“I will take your word for it,” I said, laughing as I looked; “but it is a kindly letter, and I will surely come.”
“Ay; he has written to you as to an equal,” Odda said.
“That is so. Now I would have the good king know that I am not that; I am but a sea king. Maybe he thinks that I shall be a good ally, and makes more of my power than should be. I told Godred the thane as plainly as I could what I was, this morning.”
“Why, then,” said Neot, smiling, “Godred has told the king, no doubt.”
“I hope he has,” I answered, “but I doubt it. Nevertheless it is easy to tell the king myself when I see him.”
After that we talked about other matters, and it became plain that this Neot was a wonderfully wise man, and, as I thought, a holy one in truth, as they called him. There is that about such an one that cannot be mistaken.
Harek sang for us, and pleased all, and into his song came, as one might suppose, a good deal about the Asir. And then Neot began to ask me a good deal about the old gods, as he called them. I told him what I knew, which was little enough maybe, and so said that Harek knew all about them, and that he should rather ask him.
He did not care to do that, but asked me plainly if I were a Christian.
“How should I be?” I said. “Odda is the first Christian man I have spoken with, to my knowledge. So, if I were likely to leave my own faith, I have not so much as heard of another.”
“So you are no hater of Christians?” he said.
“Surely not. Why should I be? I never thought of the matter.”
Then he said:
“Herein you Norsemen are not like the Danes, who hate our faith, and slay our priests because of their hatred.”

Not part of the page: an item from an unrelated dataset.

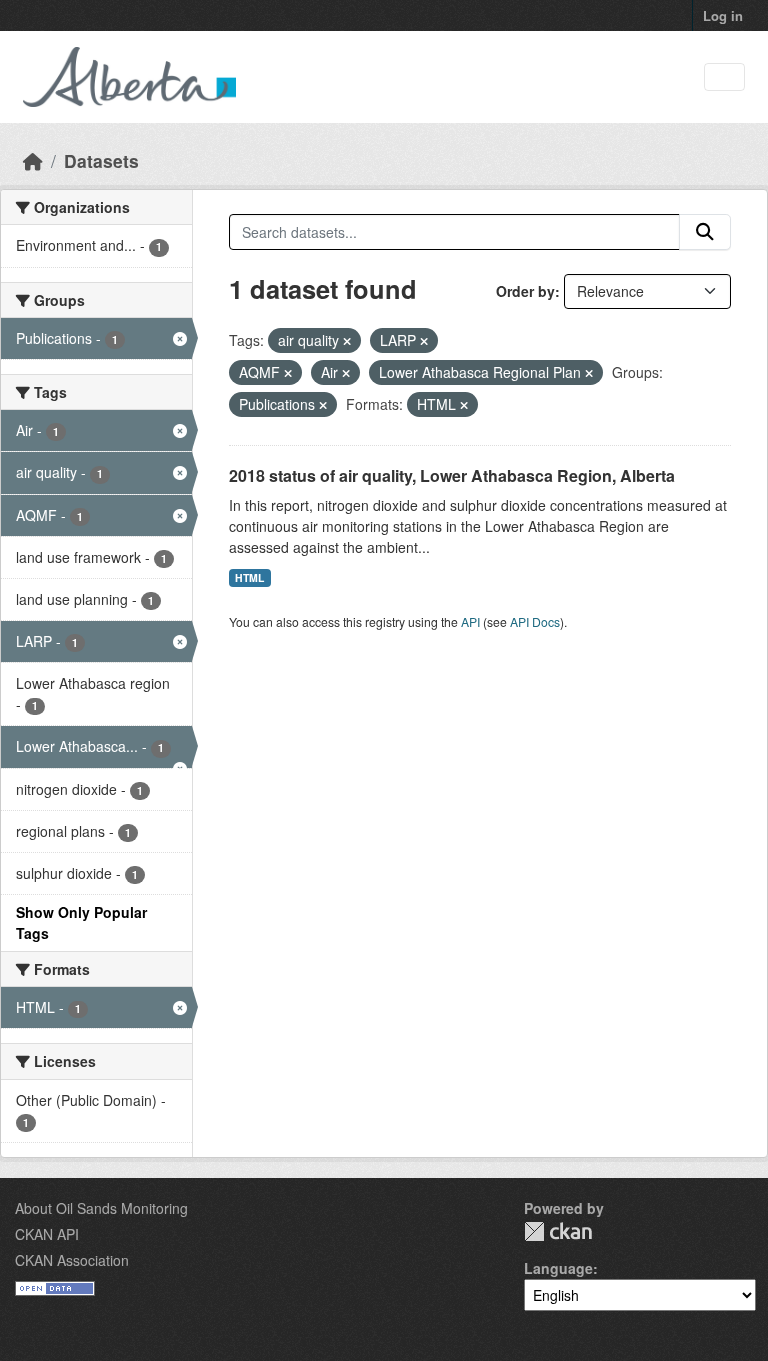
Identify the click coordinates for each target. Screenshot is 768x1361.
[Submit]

“More likely because Christian means Saxon to them, or else because you have slain them as heathens. Northmen do not trouble about another nation’s faith so long as their own is not interfered with. Why should they? Each country has its own ways in this as in other matters.”
Thereat Neot was silent, and asked me no more. Hereafter I learned that hatred of race had made the hatred of religion bitter, until the last seemed to be the greatest hatred of all, adding terror and bitterest cruelty to the struggle for mastery.
Presently, before it was very late, Neot rose up and spoke to Odda, bidding him farewell. Then he came to me, and said:
“Tell the king that we have spoken together, and give him this message if you will that I go to my place in Cornwall, and shall be there for a while.”
Then he passed to Thord, and took his hard hand and said:
“Good are words that come from an honest heart. I have learned a lesson tonight where I thought to have learned none.”
“I marvel that you needed to learn that,” Thord said gruffly.
“So do I, friend,” answered Neot; “but one is apt to go too far in a matter which one has at heart, sometimes before one is aware. Then is a word in season welcome.”